Muon is an orthogonalized optimizer that often improves transformer pretraining, but the practical question is more specific: does Muon need to be applied to every hidden matrix, or can it be routed selectively to the parts of the transformer where it matters most?

This project treats optimizer assignment as the experimental variable. The harness trains compact decoder-only language models and compares AdamW against Muon routed to all hidden matrices, MLP matrices, attention matrices, V/O projections, Q/K projections, no-Q/K, and layerwise regions.

Implementation

Main Result

All-hidden Muon is consistently the best routing in the completed runs. The surprise is that Muon without Q/K is consistently second-best and recovers most of the all-hidden Muon gain: about 83.2% on TinyStories 12M and 84.0% on FineWeb-Edu 85M.

Final validation loss for Muon routing ablations
Final validation loss across the main routing ablations. Lower is better.
Fraction of all-hidden Muon gain recovered by each routing
No-Q/K routing recovers most, but not all, of the all-hidden Muon gain.

Routing Takeaways

Claim Result
Muon beats AdamW Supported strongly across the main comparisons.
All-hidden Muon is best Supported in every seed-replicated main comparison.
No-Q/K matches all-hidden Not supported. It is second-best, but still worse than all-hidden.
MLP-only or V/O-only explains the full gain Not supported on FineWeb-Edu 85M. Each recovers only about 25-26% individually.
FFN + V/O together matter Supported. No-Q/K recovers about 84% of the all-hidden gain on FineWeb-Edu.

Geometry

The update geometry is not uniform across modules. On FineWeb-Edu 85M, Muon update norms are larger for FFN gate and up matrices than for attention V/O or Q/K matrices, which suggests that the FFN pathway receives stronger update pressure under Muon.

Muon update norms by transformer module
Mean update norms by module for FineWeb-Edu 85M runs.

Batch Size

A FineWeb-Edu 35M batch-size sweep showed that absolute validation loss worsened as effective tokens per optimizer step increased, while the optimizer ranking stayed stable: all-hidden Muon best, no-Q/K second, AdamW worst.

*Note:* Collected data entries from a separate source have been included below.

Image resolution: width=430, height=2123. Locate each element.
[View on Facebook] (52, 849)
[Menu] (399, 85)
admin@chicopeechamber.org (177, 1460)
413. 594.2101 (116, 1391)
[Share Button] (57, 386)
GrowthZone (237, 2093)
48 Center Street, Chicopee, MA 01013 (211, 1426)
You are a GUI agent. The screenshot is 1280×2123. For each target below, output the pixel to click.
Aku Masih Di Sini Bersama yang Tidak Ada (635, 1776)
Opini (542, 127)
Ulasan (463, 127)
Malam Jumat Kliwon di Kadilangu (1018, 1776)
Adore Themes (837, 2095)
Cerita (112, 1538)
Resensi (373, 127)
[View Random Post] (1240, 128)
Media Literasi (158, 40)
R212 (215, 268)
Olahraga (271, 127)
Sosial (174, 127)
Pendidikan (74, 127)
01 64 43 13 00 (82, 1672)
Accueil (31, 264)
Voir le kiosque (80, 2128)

Batch-size sensitivity for Muon and AdamW
Batch-size sensitivity on FineWeb-Edu 35M.

Conclusion

Selective Muon routing works surprisingly well, but it does not fully replace all-hidden Muon. The strongest interpretation from these runs is that most of Muon's benefit comes from non-Q/K hidden matrices, especially the combined FFN + V/O pathway. Q/K appears supplementary rather than central.